The wide-ranging, warts-and-all report estimates production of 6,075 business jets worth $89 billion in the next 10 years. This compares with deliveries in the past 10 years of 5,006 aircraft, 40% of the estimated worldwide total of all business aircraft ever delivered which Teal estimates at 12,859.
Size will matter for the next decade, says the report - though Aboulafia suggests that Raytheon Aircraft's current difficulties mean it is potentially for sale and posits a new colossus with Dassault buying either Raytheon or Cessna.
Gulfstream will remain No 1 with a market share of 27.9%. Bombardier, needing to focus on profit, will see some loss of market share - to a projected 22.4%. Cessna will have 19.4% and Dassault 19.5%. Raytheon will be left with 9.4%.
"Big player dominance will continue as will the bias against new start-ups," says Aboulafia. "The big companies have the resources and critical mass to develop ever-important new models, and to withstand market downturns. And the aviation industry eschews new guys."
The role of fractional owners will continue to be a key factor in the success of the business jet industry. The relationship between fractionals and manufacturers is complex, the report stresses.
"Right now fractional companies account for 15-18% of new business jet deliveries. Their orders account for about 40% of the stated industry backlog." The difficulty for manufacturers is the clout the fractional operators have in the market.

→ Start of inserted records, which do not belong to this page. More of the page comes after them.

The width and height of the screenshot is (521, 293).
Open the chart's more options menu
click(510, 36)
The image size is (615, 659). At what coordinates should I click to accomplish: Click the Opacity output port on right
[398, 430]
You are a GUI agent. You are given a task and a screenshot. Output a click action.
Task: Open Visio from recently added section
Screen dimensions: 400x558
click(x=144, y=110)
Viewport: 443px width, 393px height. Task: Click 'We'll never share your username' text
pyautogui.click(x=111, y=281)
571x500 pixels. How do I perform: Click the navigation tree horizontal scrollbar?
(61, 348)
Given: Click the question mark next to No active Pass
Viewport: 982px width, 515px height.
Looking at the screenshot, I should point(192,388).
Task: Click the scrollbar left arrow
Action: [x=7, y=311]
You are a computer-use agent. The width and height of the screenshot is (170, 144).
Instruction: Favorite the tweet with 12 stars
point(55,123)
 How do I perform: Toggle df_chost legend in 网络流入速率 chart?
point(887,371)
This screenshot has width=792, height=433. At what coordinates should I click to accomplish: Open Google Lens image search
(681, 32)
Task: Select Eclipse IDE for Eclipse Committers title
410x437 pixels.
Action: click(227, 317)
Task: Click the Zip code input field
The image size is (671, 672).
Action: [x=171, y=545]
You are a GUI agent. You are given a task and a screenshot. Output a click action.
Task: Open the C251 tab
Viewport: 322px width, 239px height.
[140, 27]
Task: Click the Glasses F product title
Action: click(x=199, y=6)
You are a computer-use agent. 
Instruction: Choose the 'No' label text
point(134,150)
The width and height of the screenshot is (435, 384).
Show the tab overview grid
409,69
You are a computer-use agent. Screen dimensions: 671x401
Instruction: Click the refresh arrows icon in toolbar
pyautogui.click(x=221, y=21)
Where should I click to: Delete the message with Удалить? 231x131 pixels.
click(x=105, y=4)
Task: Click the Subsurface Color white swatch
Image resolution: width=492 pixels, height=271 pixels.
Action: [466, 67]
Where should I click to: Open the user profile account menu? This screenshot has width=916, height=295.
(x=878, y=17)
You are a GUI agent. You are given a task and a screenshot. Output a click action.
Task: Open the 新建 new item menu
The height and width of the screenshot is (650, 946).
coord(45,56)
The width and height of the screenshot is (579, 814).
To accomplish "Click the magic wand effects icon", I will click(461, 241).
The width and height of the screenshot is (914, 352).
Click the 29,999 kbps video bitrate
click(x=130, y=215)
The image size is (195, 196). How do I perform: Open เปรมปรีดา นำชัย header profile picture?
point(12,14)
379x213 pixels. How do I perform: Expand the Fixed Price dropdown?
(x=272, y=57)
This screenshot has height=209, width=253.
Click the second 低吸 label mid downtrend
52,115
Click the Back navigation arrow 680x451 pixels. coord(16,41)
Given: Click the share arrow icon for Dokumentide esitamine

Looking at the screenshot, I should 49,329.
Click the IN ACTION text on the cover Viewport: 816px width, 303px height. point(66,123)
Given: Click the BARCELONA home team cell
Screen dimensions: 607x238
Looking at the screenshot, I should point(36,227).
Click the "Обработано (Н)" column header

"If a company buys one or two jets, the manufacturer will enforce the sales conditions and schedule, making deferrals difficult.
"But fractional companies, with their greater market power, will be able to demand deferrals - and possibly even cancellations - based on prevailing market conditions. The criticism of fractional firms is that their orders are less 'firm' than sales to traditional business jet end users."
The very model that has spurred the phenomenal growth in business aircraft sales in recent years may prove to be the downfall of one or more of the major players.